AFLA_112760 is an uncharacterized C2H2 zinc finger domain containing protein showing high conservation across the Asgergilli and related genera such as Penicillium and Talaromyces. Our data showing reduced growth rate and reduced growth in menadione assays suggest a potential role in virulence, although a decrease in aflatoxin levels in our infection assay was not observed. AFLA_031450, a CP2 transcription factor, did demonstrate reduced aflatoxin accumulation in kernels, indicating reduced pathogenicity, especially given that we did not see reduced growth rates on medium for this strain. A Blastp search indicates that this gene is currently hypothetical and uncharacterized, although it has high sequence identity with the grainyhead-like family of transcription factors, of which the function appears mostly unknown in fungi. Microarray assays of grainyhead-like gene knockout mutants in Neurospora did identify potential regulation of genes involved with fungal virulence such as the metalloprotease MEP1 and exo-beta 1,3 glucanase genes [22].

Our results showed that the transcription factor AFLA_089270 knockout strain exhibited slightly decreased (although not statistically significant) aflatoxin accumulation in the kernel infection assays, no cyclopiazonic acid production, reduced spore production on medium, and reduced growth in menadione assays. The high levels of AF production on PDA relative to kernels could be due to high sugar content of the medium, possibly implicating a role in moderating or influencing substrate availability. This transcription factor, annotated as HacA, has been previously characterized in yeast, A. flavus, A. niger, A. fumigates, A. oryzae and Trichophyton rubrum [23,24,25,26,27]. These studies initially examined its role in regulating the cellular unfolded protein response (UPR), a complex signal-transduction mechanism for regulating endoplasmic reticulum function under periods of high demand, often resulting in misfolded protein accumulation.
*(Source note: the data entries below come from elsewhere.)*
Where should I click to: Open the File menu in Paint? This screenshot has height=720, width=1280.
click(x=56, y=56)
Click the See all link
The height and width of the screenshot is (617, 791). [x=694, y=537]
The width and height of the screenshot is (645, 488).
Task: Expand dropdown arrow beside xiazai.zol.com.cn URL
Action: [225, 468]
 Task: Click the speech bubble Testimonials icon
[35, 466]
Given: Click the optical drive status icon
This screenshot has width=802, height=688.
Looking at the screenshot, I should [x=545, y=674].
However, as in several other model systems, the previously mentioned gene knockout studies in A. oryzae and A. flavus identified diverse roles in development and secondary metabolism, including modulating the production of spores, aflatoxin production, and interestingly, the reduction of amylase genes, possibly offering additional clues into its role in fungal virulence. Earlier studies have further provided evidence linking HAC1 (the yeast analog to HacA) and an increase in anti-oxidative stress-related genes [28]. Finally, previous studies in A. flavus attempting to generate HacA knockouts generated only heterogenous knockout nuclei, making this the first study to our knowledge using HacA single-gene knockout strains to demonstrate the role of HacA in CPA production and oxidative stress in A. flavus [29].
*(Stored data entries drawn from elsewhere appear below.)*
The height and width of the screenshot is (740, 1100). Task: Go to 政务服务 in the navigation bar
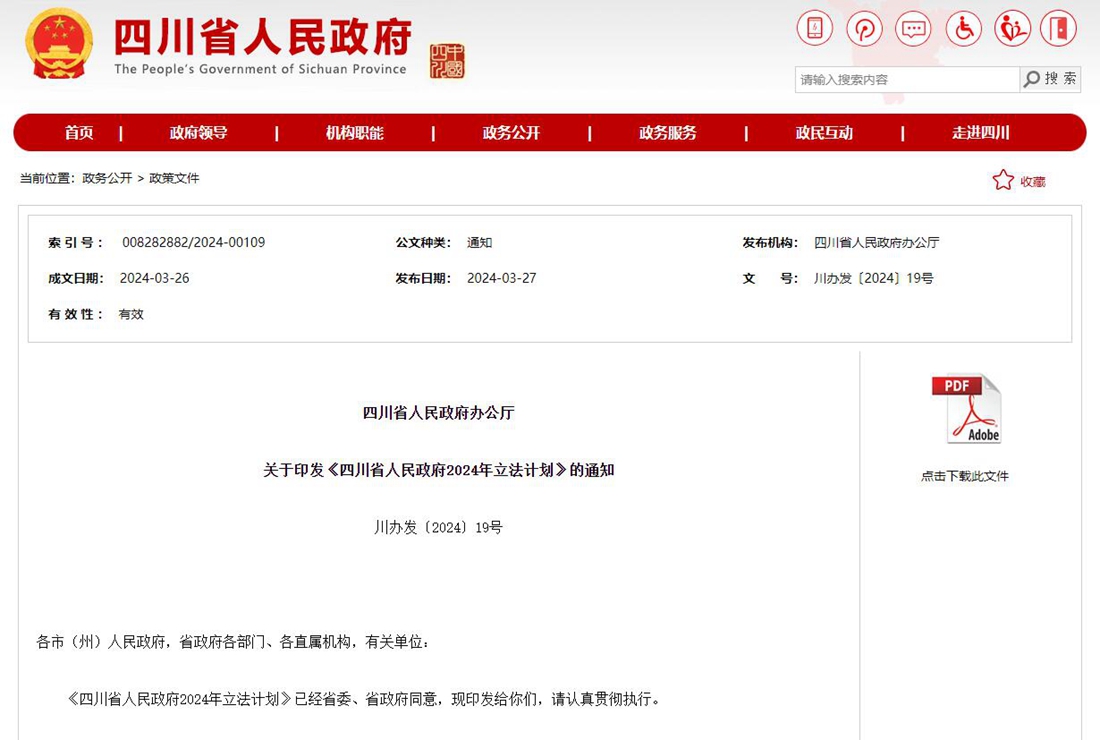pos(667,133)

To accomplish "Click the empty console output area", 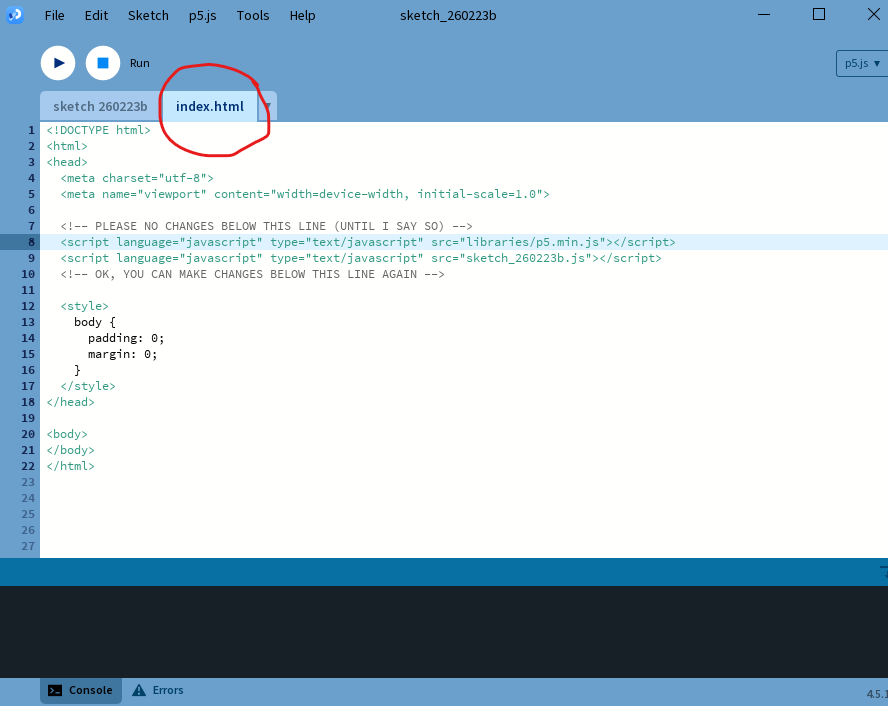I will (444, 630).
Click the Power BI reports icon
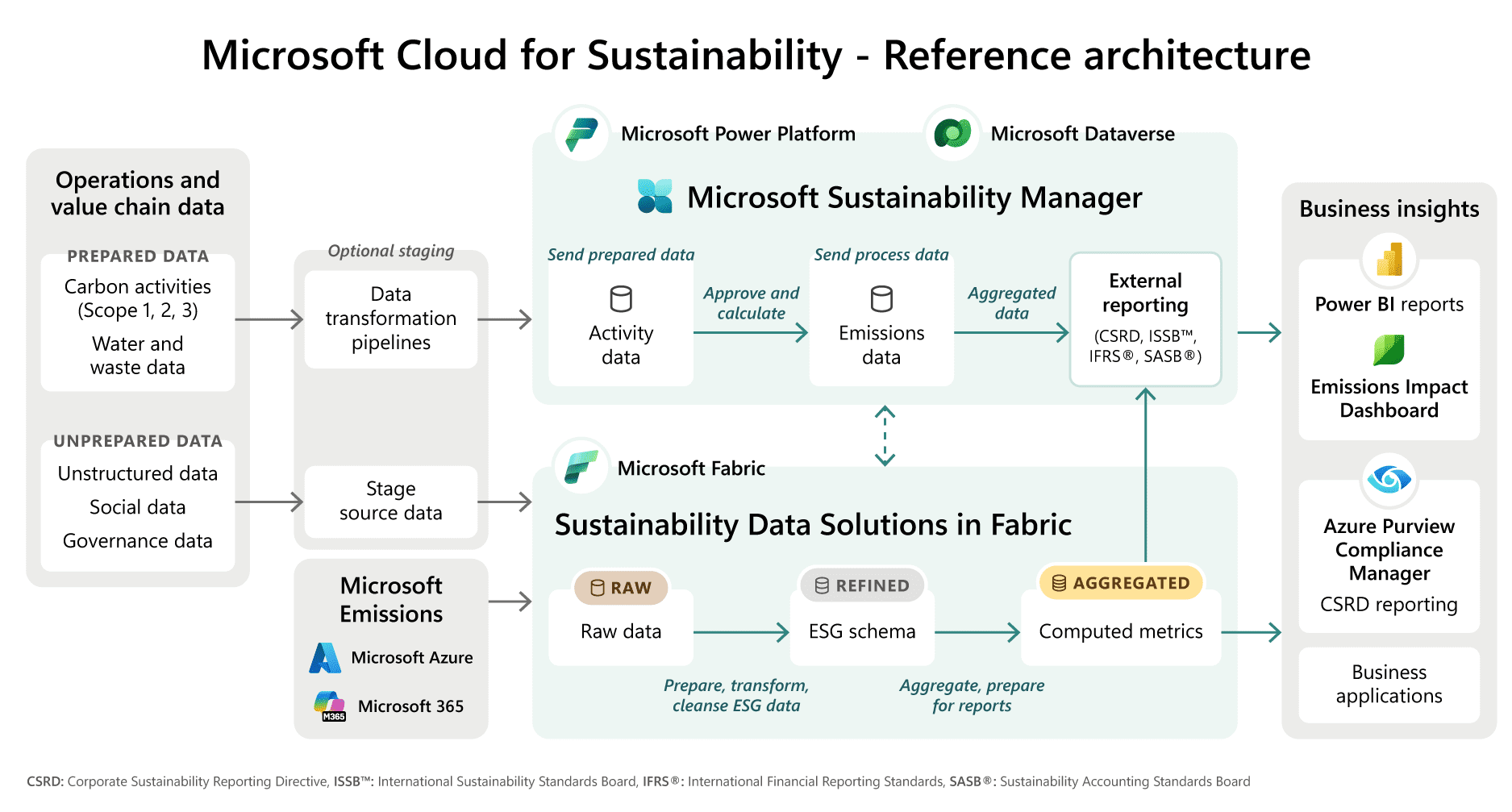The height and width of the screenshot is (812, 1512). tap(1389, 260)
Pathogen detection by a susceptible plant can result in an increase in the production of ROS as a host defense mechanism [30]. Infecting pathogens may employ two forms of defense against the host ROS production: one is the increased production of nonenzymatic antioxidants such as flavonoids, alkaloids, and carotenoids; another strategy involves active ROS scavenging by way of enzymes such as superoxide dismutase and catalases [31,32]. Previous data have indicated that the production of aflatoxins and other metabolites such as aflatrem likely act as a fungal counter response, and could even be dependent upon the presence of ROS [33,34]. To our knowledge, limited information has been provided regarding a potential role of CPA in plant pathogenesis; however, Chalivendra et al. [35] reported that A. flavus isolates infecting maize exhibit higher levels of CPA compared to isolates not obtained from maize, and knockout of CPA secondary metabolic cluster genes reduces A. flavus pathogenicity in maize. The data here further support a potential role of CPA in the oxidative stress response of A. flavus.
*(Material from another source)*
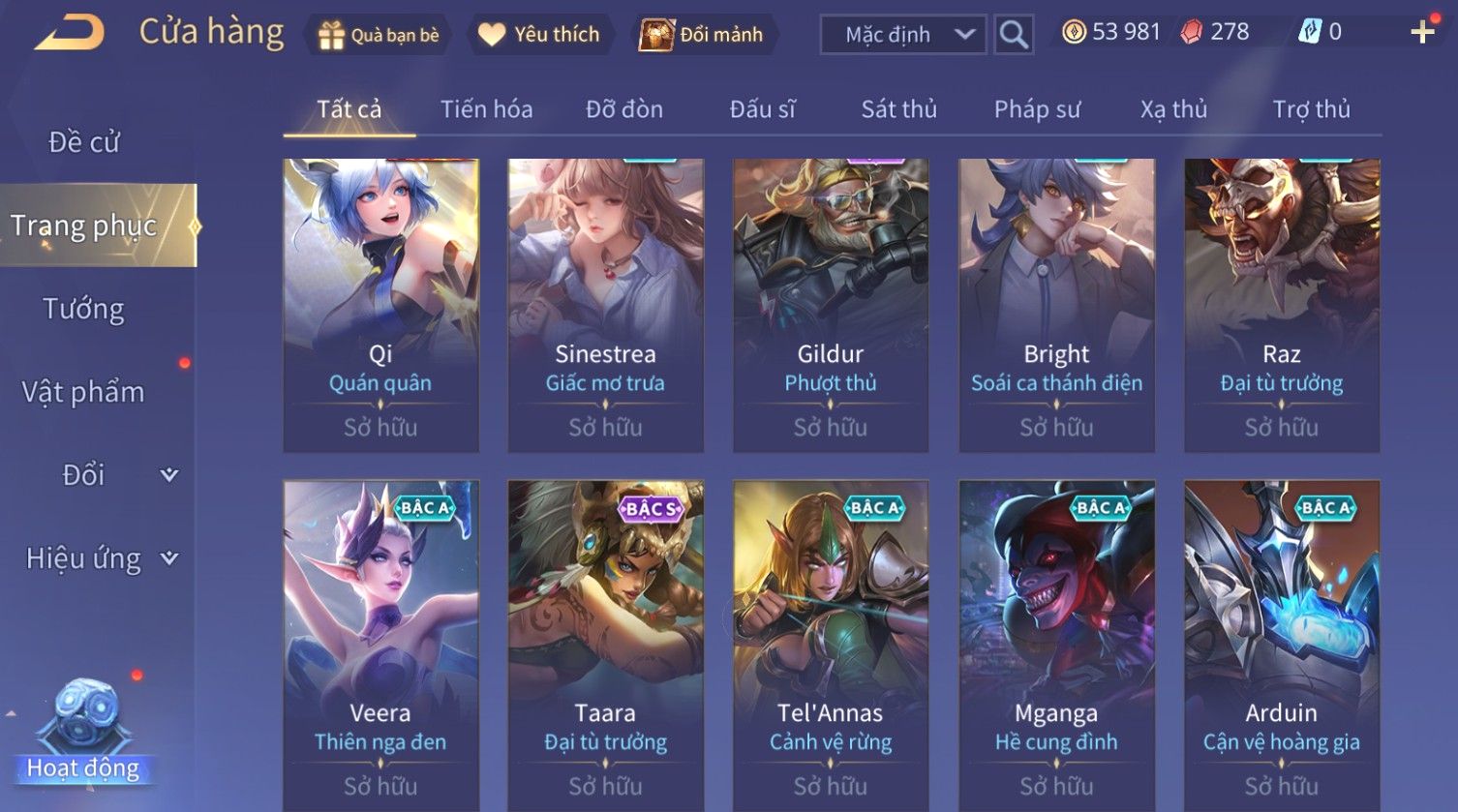
Task: Open the Qi Quán quân skin card
Action: [x=380, y=305]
The current study suggests that three transcription factors identified in A. flavus are potential regulators of fungal virulence. One of these, the HacA gene, potentially does so by regulating CPA production thus mitigating the oxidative stress response of the fungus. Pursuing further characterization of the genes mentioned above has the high potential of making them suitable candidates for targeting A. flavus in aflatoxin and/or CPA mitigation strategies such as HIGS or other approaches targeting the pathogen.